• [TASK REQUIREMENTS]
1. Copy the passage on trust after trauma, starting with "It was in those" and going on through "my own well-being.", but swap "peace" for "calm".
2. Extend the passage on trust after trauma, beginning after its last sentence.

• [SOURCE PASSAGE]
++++
It was in those moments of self-reflection that I realized the harsh truth: I hadn’t just been let down by her—I had let myself down, too. By failing to take care of myself, by ignoring my own needs, and by allowing someone else’s chaos to overshadow my peace, I had betrayed my own well-being.
Learning To Trust in Yourself
One of the hardest parts of trauma recovery is learning how to trust yourself again and rebuilding your ability to trust others. But here's the good news: Trust is something you can rebuild. It takes time, effort, and a lot of patience, but it’s absolutely possible. Here are the 5 key steps that I took on my journey. Maybe they are the steps that you can take to start rebuilding trust in yourself and in the people around you.
1. Start with Self-Compassion: Be Gentle with Yourself
After trauma, it’s easy to blame yourself for what happened, especially if the situation left you feeling betrayed. You might think, “How could I not have seen the signs?” or “Why did I allow this to happen?” These feelings are common but not helpful. To rebuild trust, you first need to show yourself compassion. Remember, trauma isn’t your fault, and you did the best you could at the time.
++++
• [DATA SEGMENT]
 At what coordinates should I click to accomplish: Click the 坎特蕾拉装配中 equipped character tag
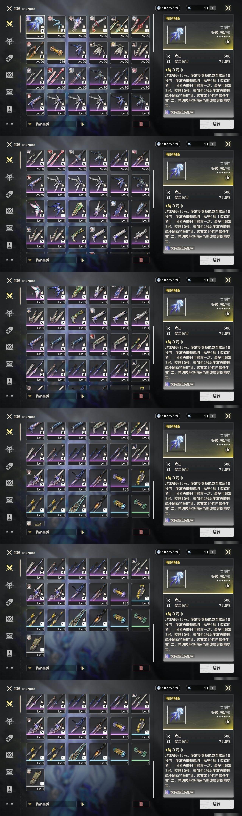[180, 112]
++++
• [EXERCISE RESPONSES]
1.
It was in those moments of self-reflection that I realized the harsh truth: I hadn’t just been let down by her—I had let myself down, too. By failing to take care of myself, by ignoring my own needs, and by allowing someone else’s chaos to overshadow my calm, I had betrayed my own well-being.

2.
Action Step: Start by practicing self-kindness. When negative thoughts arise, replace them with positive affirmations like, “I am healing,” or “I am worthy of trust.” Treat yourself the way you would treat a close friend who's going through something similar.
2. Take Small Steps to Rebuild Trust in Yourself
Trusting yourself again after trauma means learning to listen to your instincts. After a betrayal, it can feel like your intuition has been shattered. But the more you practice tuning into how you feel and what your gut is telling you, the stronger your self-trust will become.
Action Step: Start with small decisions. Practice trusting yourself in everyday choices, like what to eat, what to wear, or how to spend your time. Each small act of trust helps build your confidence in your own judgment.
3. Set Healthy Boundaries with Others
After being hurt by someone you trusted, it can feel impossible to open up again. To rebuild trust in others, you first need to protect yourself. Setting clear, healthy boundaries allows you to feel safe while still allowing room for positive, trustworthy relationships to grow.
Action Step: Practice saying “no” when something doesn’t feel right. Communicate your needs clearly to others, and don’t be afraid to distance yourself from people who don’t respect your boundaries. The right people will respect and support your limits.
4. Forgiveness: Not for Them, But for You
Forgiveness doesn’t mean you have to forget or excuse what happened. Instead, it’s about freeing yourself from the anger, resentment, or pain that holds you back. By forgiving, you take back your power and begin the process of letting go of past hurt, allowing yourself to move forward.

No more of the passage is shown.